Input data
——————————

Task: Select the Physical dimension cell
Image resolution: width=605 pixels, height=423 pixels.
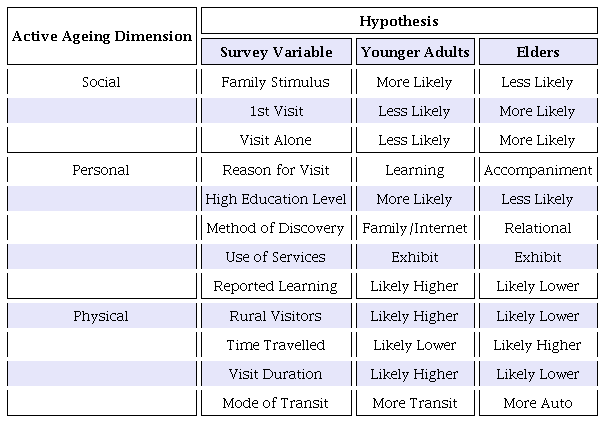Action: click(101, 316)
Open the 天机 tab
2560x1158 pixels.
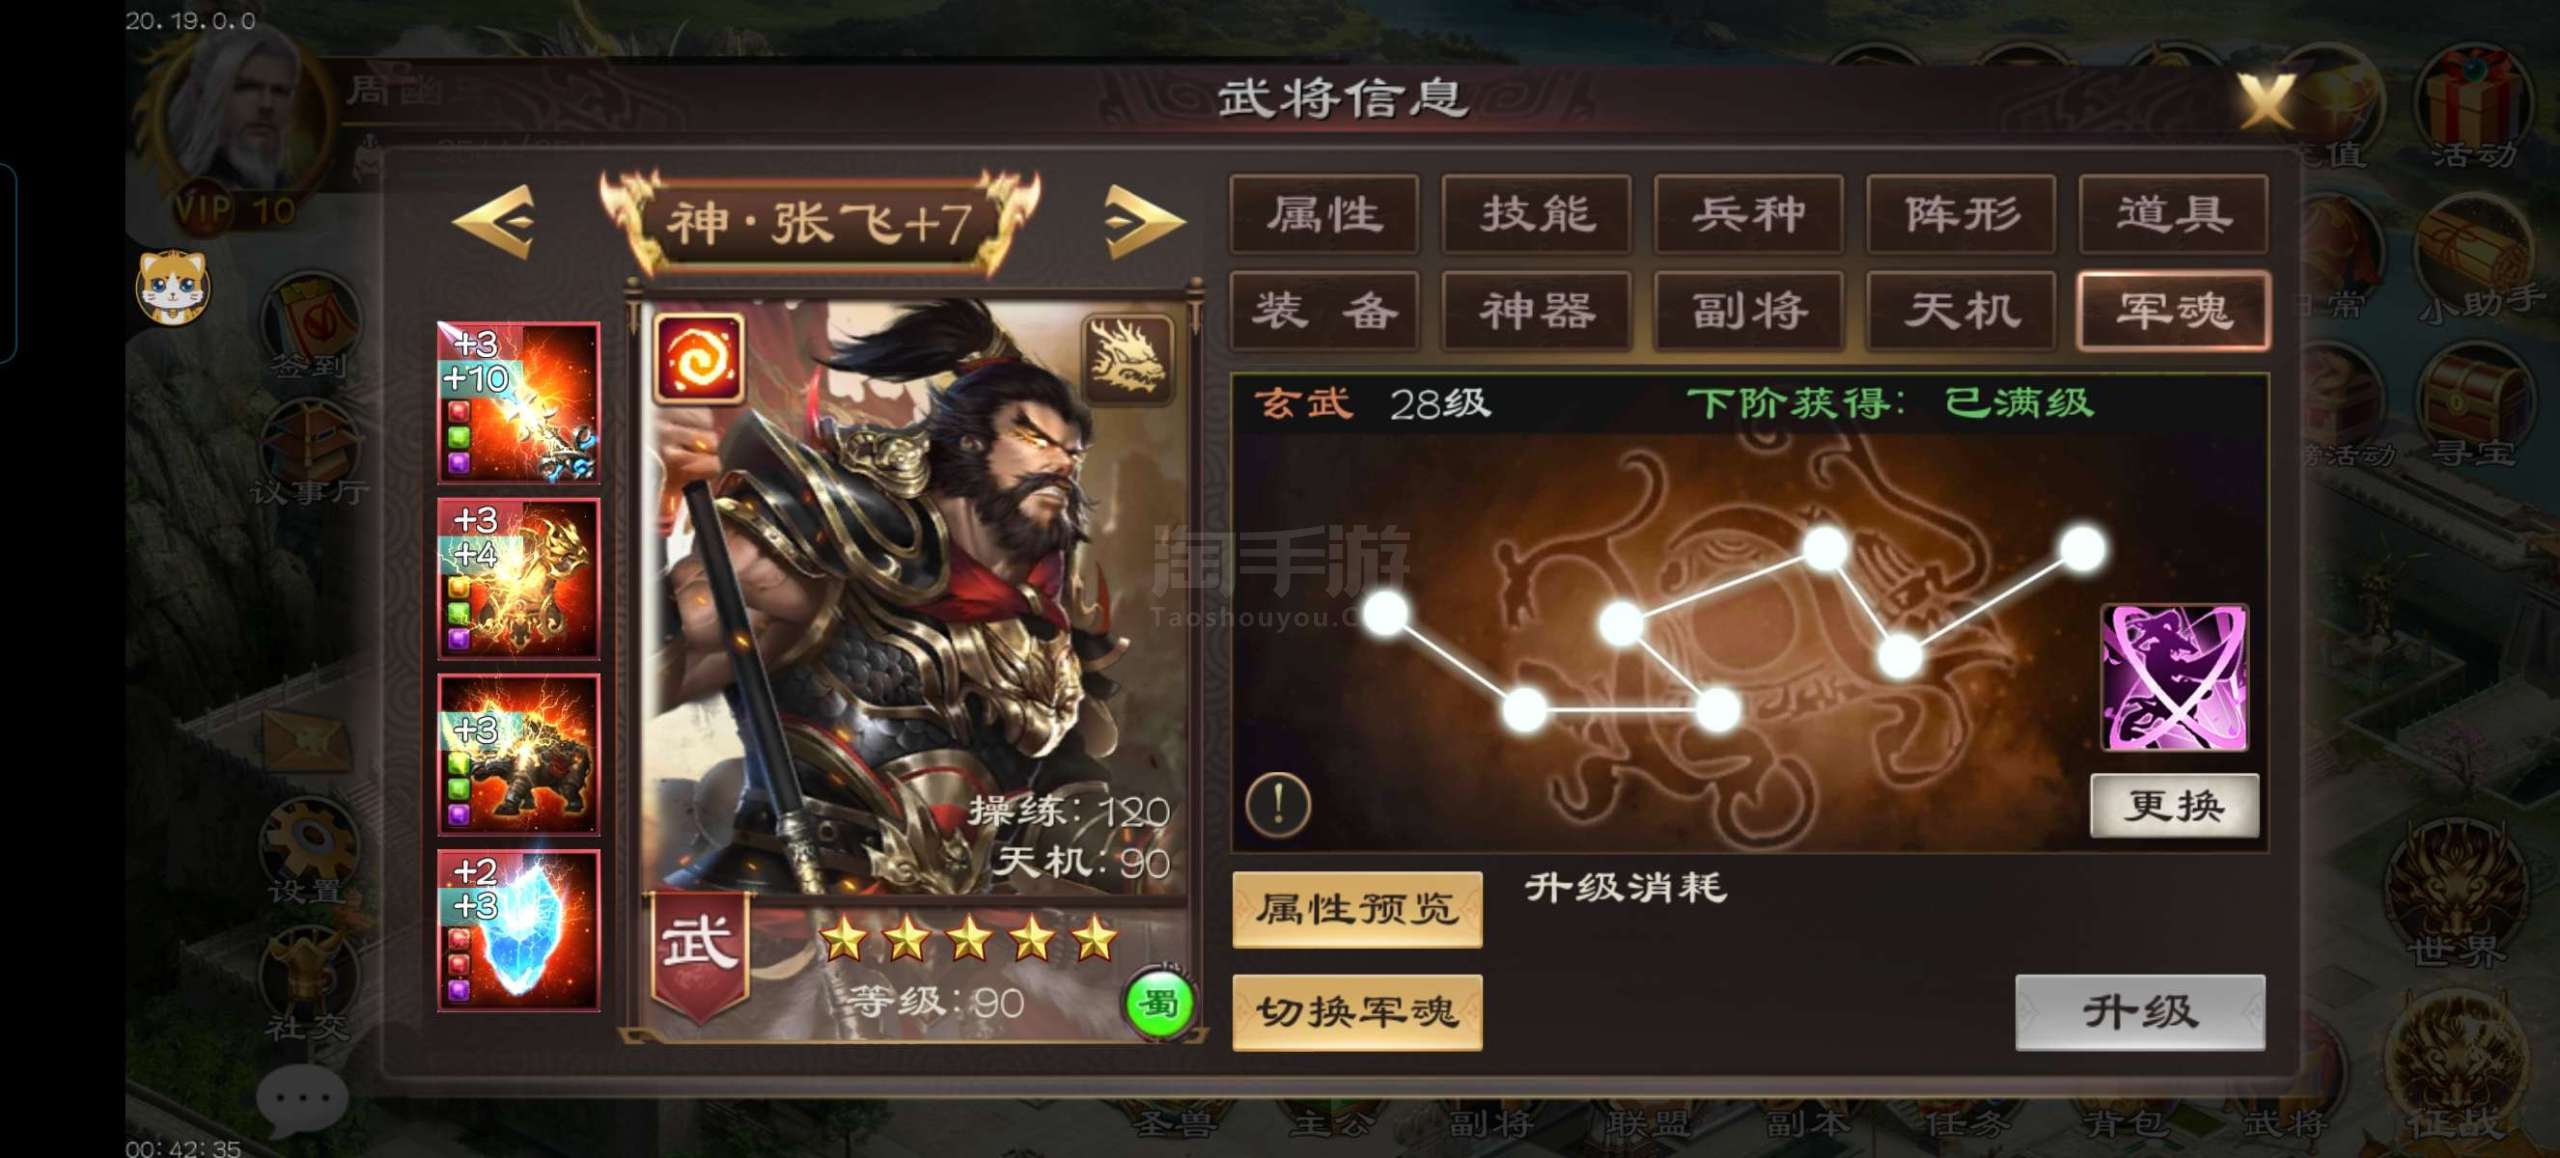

——————————

What you should do
Return the listing above word for word. Keep the images out.

Completed exercise
Task: Select the Physical dimension cell
Image resolution: width=605 pixels, height=423 pixels.
Action: click(101, 316)
Open the 天机 tab
2560x1158 pixels.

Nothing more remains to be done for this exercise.